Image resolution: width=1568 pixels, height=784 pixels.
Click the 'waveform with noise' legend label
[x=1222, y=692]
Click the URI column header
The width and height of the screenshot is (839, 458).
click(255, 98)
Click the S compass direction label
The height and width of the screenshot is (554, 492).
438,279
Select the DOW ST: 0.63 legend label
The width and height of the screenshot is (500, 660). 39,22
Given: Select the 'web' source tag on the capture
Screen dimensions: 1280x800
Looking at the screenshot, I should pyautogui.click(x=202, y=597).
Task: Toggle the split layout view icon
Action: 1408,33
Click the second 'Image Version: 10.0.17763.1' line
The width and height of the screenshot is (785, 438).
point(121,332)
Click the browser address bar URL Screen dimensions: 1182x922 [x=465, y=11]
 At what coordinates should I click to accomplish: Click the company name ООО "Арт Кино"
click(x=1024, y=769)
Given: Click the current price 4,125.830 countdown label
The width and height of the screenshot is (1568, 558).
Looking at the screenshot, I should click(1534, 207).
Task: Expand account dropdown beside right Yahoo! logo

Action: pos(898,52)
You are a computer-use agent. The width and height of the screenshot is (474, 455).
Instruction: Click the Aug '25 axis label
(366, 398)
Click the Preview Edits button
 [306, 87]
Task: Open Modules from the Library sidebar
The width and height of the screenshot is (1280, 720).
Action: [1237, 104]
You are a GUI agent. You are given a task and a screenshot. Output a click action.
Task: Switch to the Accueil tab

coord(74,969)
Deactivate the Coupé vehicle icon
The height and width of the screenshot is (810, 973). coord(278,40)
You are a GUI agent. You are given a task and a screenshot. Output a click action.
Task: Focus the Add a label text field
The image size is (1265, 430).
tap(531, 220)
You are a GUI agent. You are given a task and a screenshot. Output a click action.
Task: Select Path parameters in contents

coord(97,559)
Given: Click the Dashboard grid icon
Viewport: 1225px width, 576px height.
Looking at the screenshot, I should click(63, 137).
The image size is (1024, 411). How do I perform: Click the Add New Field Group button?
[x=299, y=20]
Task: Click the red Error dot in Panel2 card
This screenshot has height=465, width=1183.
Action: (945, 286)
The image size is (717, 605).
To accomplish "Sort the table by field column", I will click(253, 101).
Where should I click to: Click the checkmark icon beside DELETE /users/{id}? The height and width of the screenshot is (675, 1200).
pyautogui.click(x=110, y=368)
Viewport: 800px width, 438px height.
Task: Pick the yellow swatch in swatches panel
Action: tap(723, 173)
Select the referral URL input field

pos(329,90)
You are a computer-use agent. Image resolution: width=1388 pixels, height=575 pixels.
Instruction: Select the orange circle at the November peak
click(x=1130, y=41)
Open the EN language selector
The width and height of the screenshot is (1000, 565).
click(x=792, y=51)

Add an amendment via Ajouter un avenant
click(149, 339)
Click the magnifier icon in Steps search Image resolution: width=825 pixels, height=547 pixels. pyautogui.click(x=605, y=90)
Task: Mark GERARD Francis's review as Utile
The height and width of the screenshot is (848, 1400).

==*==

**Task brief:** Repeat, with no changes, each line from the one with "This screenshot has height=465, width=1183." to the end of the listing, including both ends and nothing else.

**Reply to the task:**
This screenshot has height=465, width=1183.
Action: (945, 286)
The image size is (717, 605).
To accomplish "Sort the table by field column", I will click(253, 101).
Where should I click to: Click the checkmark icon beside DELETE /users/{id}? The height and width of the screenshot is (675, 1200).
pyautogui.click(x=110, y=368)
Viewport: 800px width, 438px height.
Task: Pick the yellow swatch in swatches panel
Action: tap(723, 173)
Select the referral URL input field

pos(329,90)
You are a computer-use agent. Image resolution: width=1388 pixels, height=575 pixels.
Instruction: Select the orange circle at the November peak
click(x=1130, y=41)
Open the EN language selector
The width and height of the screenshot is (1000, 565).
click(x=792, y=51)

Add an amendment via Ajouter un avenant
click(149, 339)
Click the magnifier icon in Steps search Image resolution: width=825 pixels, height=547 pixels. pyautogui.click(x=605, y=90)
Task: Mark GERARD Francis's review as Utile
The height and width of the screenshot is (848, 1400).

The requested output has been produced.